_Exercise instructions:_ Every record here should be printed again exactly.

_Exercise materials:_
· · · ·

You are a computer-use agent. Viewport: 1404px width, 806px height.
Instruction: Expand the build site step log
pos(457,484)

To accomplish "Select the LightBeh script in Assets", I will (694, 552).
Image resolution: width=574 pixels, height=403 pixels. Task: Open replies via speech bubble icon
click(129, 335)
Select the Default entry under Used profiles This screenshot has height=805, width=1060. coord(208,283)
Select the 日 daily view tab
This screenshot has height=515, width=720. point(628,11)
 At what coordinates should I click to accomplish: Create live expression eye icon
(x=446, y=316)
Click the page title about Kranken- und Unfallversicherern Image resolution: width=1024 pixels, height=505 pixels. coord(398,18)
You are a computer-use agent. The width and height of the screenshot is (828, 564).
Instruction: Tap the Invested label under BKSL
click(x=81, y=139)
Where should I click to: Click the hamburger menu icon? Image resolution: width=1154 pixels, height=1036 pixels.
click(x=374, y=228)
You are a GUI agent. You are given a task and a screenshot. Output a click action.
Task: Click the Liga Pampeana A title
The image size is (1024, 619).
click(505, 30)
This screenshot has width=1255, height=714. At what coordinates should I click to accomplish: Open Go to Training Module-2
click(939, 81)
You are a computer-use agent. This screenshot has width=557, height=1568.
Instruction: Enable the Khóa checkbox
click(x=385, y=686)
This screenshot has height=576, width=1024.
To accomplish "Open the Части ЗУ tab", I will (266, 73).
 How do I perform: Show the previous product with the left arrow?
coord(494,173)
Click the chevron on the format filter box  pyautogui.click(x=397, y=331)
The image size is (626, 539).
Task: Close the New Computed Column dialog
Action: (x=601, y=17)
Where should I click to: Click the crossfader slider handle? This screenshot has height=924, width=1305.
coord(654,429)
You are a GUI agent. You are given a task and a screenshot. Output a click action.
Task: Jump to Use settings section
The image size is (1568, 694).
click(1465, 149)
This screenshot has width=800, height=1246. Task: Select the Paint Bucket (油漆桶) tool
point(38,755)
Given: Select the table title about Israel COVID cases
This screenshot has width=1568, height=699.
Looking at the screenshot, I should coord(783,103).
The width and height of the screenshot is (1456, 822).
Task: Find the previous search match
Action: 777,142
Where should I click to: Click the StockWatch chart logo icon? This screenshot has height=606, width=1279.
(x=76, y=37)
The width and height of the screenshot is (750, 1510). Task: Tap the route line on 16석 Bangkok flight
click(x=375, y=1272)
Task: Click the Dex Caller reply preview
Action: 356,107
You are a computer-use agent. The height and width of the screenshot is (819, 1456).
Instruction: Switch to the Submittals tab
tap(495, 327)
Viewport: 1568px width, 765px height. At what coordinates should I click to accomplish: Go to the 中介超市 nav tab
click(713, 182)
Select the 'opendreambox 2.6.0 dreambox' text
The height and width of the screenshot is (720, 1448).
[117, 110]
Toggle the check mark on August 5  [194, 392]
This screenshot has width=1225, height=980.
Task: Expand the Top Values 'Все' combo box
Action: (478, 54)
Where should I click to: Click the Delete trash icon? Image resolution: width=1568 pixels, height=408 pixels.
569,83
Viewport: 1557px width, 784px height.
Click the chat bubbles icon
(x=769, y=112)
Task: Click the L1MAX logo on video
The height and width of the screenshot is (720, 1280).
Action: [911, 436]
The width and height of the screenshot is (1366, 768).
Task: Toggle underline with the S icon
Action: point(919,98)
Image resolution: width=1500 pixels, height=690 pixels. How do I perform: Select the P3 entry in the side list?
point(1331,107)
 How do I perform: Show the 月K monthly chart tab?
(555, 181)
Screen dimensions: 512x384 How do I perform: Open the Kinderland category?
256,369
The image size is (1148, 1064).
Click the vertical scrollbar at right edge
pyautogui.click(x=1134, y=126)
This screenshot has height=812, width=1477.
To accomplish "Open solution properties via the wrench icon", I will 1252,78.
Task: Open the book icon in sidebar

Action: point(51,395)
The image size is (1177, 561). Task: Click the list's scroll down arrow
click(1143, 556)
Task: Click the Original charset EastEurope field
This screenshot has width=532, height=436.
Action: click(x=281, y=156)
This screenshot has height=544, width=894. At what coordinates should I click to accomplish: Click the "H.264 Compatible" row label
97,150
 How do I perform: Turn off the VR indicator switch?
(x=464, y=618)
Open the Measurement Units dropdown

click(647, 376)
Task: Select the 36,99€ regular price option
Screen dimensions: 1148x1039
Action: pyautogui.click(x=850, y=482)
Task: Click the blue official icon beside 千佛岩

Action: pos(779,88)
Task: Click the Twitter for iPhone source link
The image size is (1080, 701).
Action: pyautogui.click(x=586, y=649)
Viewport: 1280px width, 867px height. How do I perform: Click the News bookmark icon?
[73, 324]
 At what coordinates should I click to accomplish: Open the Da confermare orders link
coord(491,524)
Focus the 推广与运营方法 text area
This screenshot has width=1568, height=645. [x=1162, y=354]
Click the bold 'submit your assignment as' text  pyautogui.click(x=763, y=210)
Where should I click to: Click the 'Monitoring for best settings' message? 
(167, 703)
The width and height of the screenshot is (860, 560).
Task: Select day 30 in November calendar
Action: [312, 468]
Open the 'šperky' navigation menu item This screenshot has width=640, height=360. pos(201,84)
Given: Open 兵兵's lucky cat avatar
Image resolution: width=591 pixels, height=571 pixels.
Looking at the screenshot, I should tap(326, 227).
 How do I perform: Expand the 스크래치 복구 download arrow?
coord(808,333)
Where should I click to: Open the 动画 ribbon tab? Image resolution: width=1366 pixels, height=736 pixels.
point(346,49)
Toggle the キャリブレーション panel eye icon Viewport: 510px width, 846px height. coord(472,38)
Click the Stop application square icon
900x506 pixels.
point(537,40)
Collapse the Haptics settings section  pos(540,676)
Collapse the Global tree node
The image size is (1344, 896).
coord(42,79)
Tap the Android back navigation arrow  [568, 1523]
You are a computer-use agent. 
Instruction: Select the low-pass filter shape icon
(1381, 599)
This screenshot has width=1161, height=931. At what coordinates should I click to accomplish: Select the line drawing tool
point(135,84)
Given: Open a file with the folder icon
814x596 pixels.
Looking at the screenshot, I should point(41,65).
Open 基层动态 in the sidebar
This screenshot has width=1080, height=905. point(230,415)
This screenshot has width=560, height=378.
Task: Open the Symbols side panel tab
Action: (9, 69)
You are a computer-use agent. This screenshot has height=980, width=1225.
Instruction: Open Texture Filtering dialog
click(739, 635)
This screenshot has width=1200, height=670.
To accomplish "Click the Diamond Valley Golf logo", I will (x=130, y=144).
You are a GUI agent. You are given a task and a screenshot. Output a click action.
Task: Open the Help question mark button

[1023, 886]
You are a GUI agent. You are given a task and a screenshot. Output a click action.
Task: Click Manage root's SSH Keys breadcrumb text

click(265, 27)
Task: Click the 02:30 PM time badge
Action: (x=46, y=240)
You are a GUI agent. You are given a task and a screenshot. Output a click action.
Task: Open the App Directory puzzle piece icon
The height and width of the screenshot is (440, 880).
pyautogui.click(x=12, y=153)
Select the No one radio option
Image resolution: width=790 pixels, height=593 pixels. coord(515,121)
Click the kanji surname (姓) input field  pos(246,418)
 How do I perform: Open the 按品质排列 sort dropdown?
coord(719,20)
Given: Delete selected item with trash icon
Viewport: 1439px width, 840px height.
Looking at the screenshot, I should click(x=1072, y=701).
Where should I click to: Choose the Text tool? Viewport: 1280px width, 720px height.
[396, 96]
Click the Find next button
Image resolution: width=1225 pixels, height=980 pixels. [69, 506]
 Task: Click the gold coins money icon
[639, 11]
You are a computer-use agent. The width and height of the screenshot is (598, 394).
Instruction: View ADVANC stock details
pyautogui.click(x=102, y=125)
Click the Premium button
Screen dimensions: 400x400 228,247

· · · ·

_Written response:_
You are a computer-use agent. Viewport: 1404px width, 806px height.
Instruction: Expand the build site step log
pos(457,484)

To accomplish "Select the LightBeh script in Assets", I will (694, 552).
Image resolution: width=574 pixels, height=403 pixels. Task: Open replies via speech bubble icon
click(129, 335)
Select the Default entry under Used profiles This screenshot has height=805, width=1060. coord(208,283)
Select the 日 daily view tab
This screenshot has height=515, width=720. point(628,11)
 At what coordinates should I click to accomplish: Create live expression eye icon
(x=446, y=316)
Click the page title about Kranken- und Unfallversicherern Image resolution: width=1024 pixels, height=505 pixels. coord(398,18)
You are a computer-use agent. The width and height of the screenshot is (828, 564).
Instruction: Tap the Invested label under BKSL
click(x=81, y=139)
Where should I click to: Click the hamburger menu icon? Image resolution: width=1154 pixels, height=1036 pixels.
click(x=374, y=228)
You are a GUI agent. You are given a task and a screenshot. Output a click action.
Task: Click the Liga Pampeana A title
The image size is (1024, 619).
click(505, 30)
This screenshot has width=1255, height=714. At what coordinates should I click to accomplish: Open Go to Training Module-2
click(939, 81)
You are a computer-use agent. This screenshot has width=557, height=1568.
Instruction: Enable the Khóa checkbox
click(x=385, y=686)
This screenshot has height=576, width=1024.
To accomplish "Open the Части ЗУ tab", I will (266, 73).
 How do I perform: Show the previous product with the left arrow?
coord(494,173)
Click the chevron on the format filter box  pyautogui.click(x=397, y=331)
The image size is (626, 539).
Task: Close the New Computed Column dialog
Action: (x=601, y=17)
Where should I click to: Click the crossfader slider handle? This screenshot has height=924, width=1305.
coord(654,429)
You are a GUI agent. You are given a task and a screenshot. Output a click action.
Task: Jump to Use settings section
The image size is (1568, 694).
click(1465, 149)
This screenshot has width=800, height=1246. Task: Select the Paint Bucket (油漆桶) tool
point(38,755)
Given: Select the table title about Israel COVID cases
This screenshot has width=1568, height=699.
Looking at the screenshot, I should coord(783,103).
The width and height of the screenshot is (1456, 822).
Task: Find the previous search match
Action: 777,142
Where should I click to: Click the StockWatch chart logo icon? This screenshot has height=606, width=1279.
(x=76, y=37)
The width and height of the screenshot is (750, 1510). Task: Tap the route line on 16석 Bangkok flight
click(x=375, y=1272)
Task: Click the Dex Caller reply preview
Action: 356,107
You are a computer-use agent. The height and width of the screenshot is (819, 1456).
Instruction: Switch to the Submittals tab
tap(495, 327)
Viewport: 1568px width, 765px height. At what coordinates should I click to accomplish: Go to the 中介超市 nav tab
click(713, 182)
Select the 'opendreambox 2.6.0 dreambox' text
The height and width of the screenshot is (720, 1448).
[117, 110]
Toggle the check mark on August 5  [194, 392]
This screenshot has width=1225, height=980.
Task: Expand the Top Values 'Все' combo box
Action: (478, 54)
Where should I click to: Click the Delete trash icon? Image resolution: width=1568 pixels, height=408 pixels.
569,83
Viewport: 1557px width, 784px height.
Click the chat bubbles icon
(x=769, y=112)
Task: Click the L1MAX logo on video
The height and width of the screenshot is (720, 1280).
Action: [911, 436]
The width and height of the screenshot is (1366, 768).
Task: Toggle underline with the S icon
Action: point(919,98)
Image resolution: width=1500 pixels, height=690 pixels. How do I perform: Select the P3 entry in the side list?
point(1331,107)
 How do I perform: Show the 月K monthly chart tab?
(555, 181)
Screen dimensions: 512x384 How do I perform: Open the Kinderland category?
256,369
The image size is (1148, 1064).
Click the vertical scrollbar at right edge
pyautogui.click(x=1134, y=126)
This screenshot has height=812, width=1477.
To accomplish "Open solution properties via the wrench icon", I will 1252,78.
Task: Open the book icon in sidebar

Action: point(51,395)
The image size is (1177, 561). Task: Click the list's scroll down arrow
click(1143, 556)
Task: Click the Original charset EastEurope field
This screenshot has width=532, height=436.
Action: click(x=281, y=156)
This screenshot has height=544, width=894. At what coordinates should I click to accomplish: Click the "H.264 Compatible" row label
97,150
 How do I perform: Turn off the VR indicator switch?
(x=464, y=618)
Open the Measurement Units dropdown

click(647, 376)
Task: Select the 36,99€ regular price option
Screen dimensions: 1148x1039
Action: pyautogui.click(x=850, y=482)
Task: Click the blue official icon beside 千佛岩

Action: pos(779,88)
Task: Click the Twitter for iPhone source link
The image size is (1080, 701).
Action: pyautogui.click(x=586, y=649)
Viewport: 1280px width, 867px height. How do I perform: Click the News bookmark icon?
[73, 324]
 At what coordinates should I click to accomplish: Open the Da confermare orders link
coord(491,524)
Focus the 推广与运营方法 text area
This screenshot has width=1568, height=645. [x=1162, y=354]
Click the bold 'submit your assignment as' text  pyautogui.click(x=763, y=210)
Where should I click to: Click the 'Monitoring for best settings' message? 
(167, 703)
The width and height of the screenshot is (860, 560).
Task: Select day 30 in November calendar
Action: [312, 468]
Open the 'šperky' navigation menu item This screenshot has width=640, height=360. pos(201,84)
Given: Open 兵兵's lucky cat avatar
Image resolution: width=591 pixels, height=571 pixels.
Looking at the screenshot, I should tap(326, 227).
 How do I perform: Expand the 스크래치 복구 download arrow?
coord(808,333)
Where should I click to: Open the 动画 ribbon tab? Image resolution: width=1366 pixels, height=736 pixels.
point(346,49)
Toggle the キャリブレーション panel eye icon Viewport: 510px width, 846px height. coord(472,38)
Click the Stop application square icon
900x506 pixels.
point(537,40)
Collapse the Haptics settings section  pos(540,676)
Collapse the Global tree node
The image size is (1344, 896).
coord(42,79)
Tap the Android back navigation arrow  [568, 1523]
You are a computer-use agent. 
Instruction: Select the low-pass filter shape icon
(1381, 599)
This screenshot has width=1161, height=931. At what coordinates should I click to accomplish: Select the line drawing tool
point(135,84)
Given: Open a file with the folder icon
814x596 pixels.
Looking at the screenshot, I should point(41,65).
Open 基层动态 in the sidebar
This screenshot has width=1080, height=905. point(230,415)
This screenshot has width=560, height=378.
Task: Open the Symbols side panel tab
Action: (9, 69)
You are a computer-use agent. This screenshot has height=980, width=1225.
Instruction: Open Texture Filtering dialog
click(739, 635)
This screenshot has width=1200, height=670.
To accomplish "Click the Diamond Valley Golf logo", I will (x=130, y=144).
You are a GUI agent. You are given a task and a screenshot. Output a click action.
Task: Open the Help question mark button

[1023, 886]
You are a GUI agent. You are given a task and a screenshot. Output a click action.
Task: Click Manage root's SSH Keys breadcrumb text

click(265, 27)
Task: Click the 02:30 PM time badge
Action: (x=46, y=240)
You are a GUI agent. You are given a task and a screenshot. Output a click action.
Task: Open the App Directory puzzle piece icon
The height and width of the screenshot is (440, 880).
pyautogui.click(x=12, y=153)
Select the No one radio option
Image resolution: width=790 pixels, height=593 pixels. coord(515,121)
Click the kanji surname (姓) input field  pos(246,418)
 How do I perform: Open the 按品质排列 sort dropdown?
coord(719,20)
Given: Delete selected item with trash icon
Viewport: 1439px width, 840px height.
Looking at the screenshot, I should click(x=1072, y=701).
Where should I click to: Choose the Text tool? Viewport: 1280px width, 720px height.
[396, 96]
Click the Find next button
Image resolution: width=1225 pixels, height=980 pixels. [69, 506]
 Task: Click the gold coins money icon
[639, 11]
You are a computer-use agent. The width and height of the screenshot is (598, 394).
Instruction: View ADVANC stock details
pyautogui.click(x=102, y=125)
Click the Premium button
Screen dimensions: 400x400 228,247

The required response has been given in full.